Shape Optimization of an Organic Rankine Cycle Radial Turbine Nozzle

[+] Author and Article Information
David Pasquale

e-mail: david.pasquale@ing.unibs.it

Antonio Ghidoni

e-mail: antonio.ghidoni@ing.unibs.it

Stefano Rebay

e-mail: stefano.rebay@ing.unibs.it
Dipartimento di Ingegneria,
Meccanica e Industriale,
Universita degli Studi di Brescia,
Via Branze, 38,
25123 Brescia, Italy

Contributed by the International Gas Turbine Institute (IGTI) of ASME for publication in the Journal of Engineering for Gas Turbines and Power. Manuscript received February 29, 2012; final manuscript received September 13, 2012; published online March 18, 2013. Assoc. Editor: Joost J. Brasz.
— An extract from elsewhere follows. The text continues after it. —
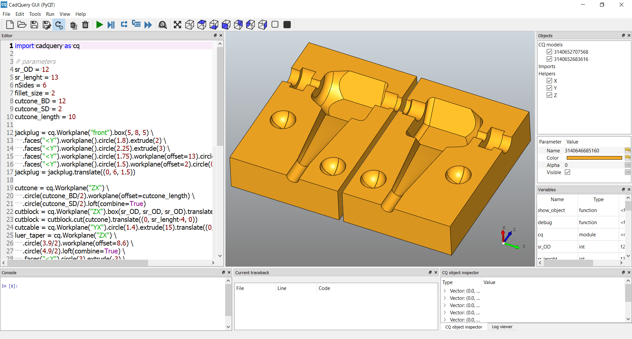632x339 pixels.
Task: Click the Save file floppy icon
Action: 34,25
J. Eng. Gas Turbines Power 135(4), 042308 (Mar 18, 2013) (13 pages) Paper No: GTP-12-1061; doi: 10.1115/1.4023118 History: Received February 29, 2012; Revised September 13, 2012

During the last decade, organic Rankine cycle (ORC) turbogenerators have become very attractive for the exploitation of low-temperature heat sources in the small to medium power range. Organic Rankine cycles usually operate in thermodynamic regions characterized by high pressure ratios and strong real-gas effects in the flow expansion, therefore requiring a nonstandard turbomachinery design. In this context, due to the lack of experience, a promising approach for the design can be based on the intensive use of computational fluid dynamics (CFD) and optimization procedures to investigate a wide range of possible configurations. In this work, an advanced global optimization strategy is coupled with a state-of-the-art CFD solver in order to assist in the design of ORC turbines. In particular, a metamodel assisted genetic algorithm, based on the so-called `off-line trained’ metamodel technique, has been employed. The numerical solutions of the two-dimensional (2D) Euler equations are computed with the in-house built code zFlow. The working fluid is toluene, whose thermodynamic properties are evaluated by an accurate equation of state, available in FluidProp. The computational grids created during the optimization process have been generated through a fully automated 2D unstructured mesh algorithm based on the advancing-Delaunnay strategy. The capability of this procedure is demonstrated by improving the design of an existing one-stage impulse radial turbine, where a strong shock appears in the stator channel due to the high expansion ratio. The goal of the optimization is to minimize the total pressure losses and to obtain a uniform axisymmetric stream at the stator discharge section, in terms of both the velocity magnitude and direction of the flow.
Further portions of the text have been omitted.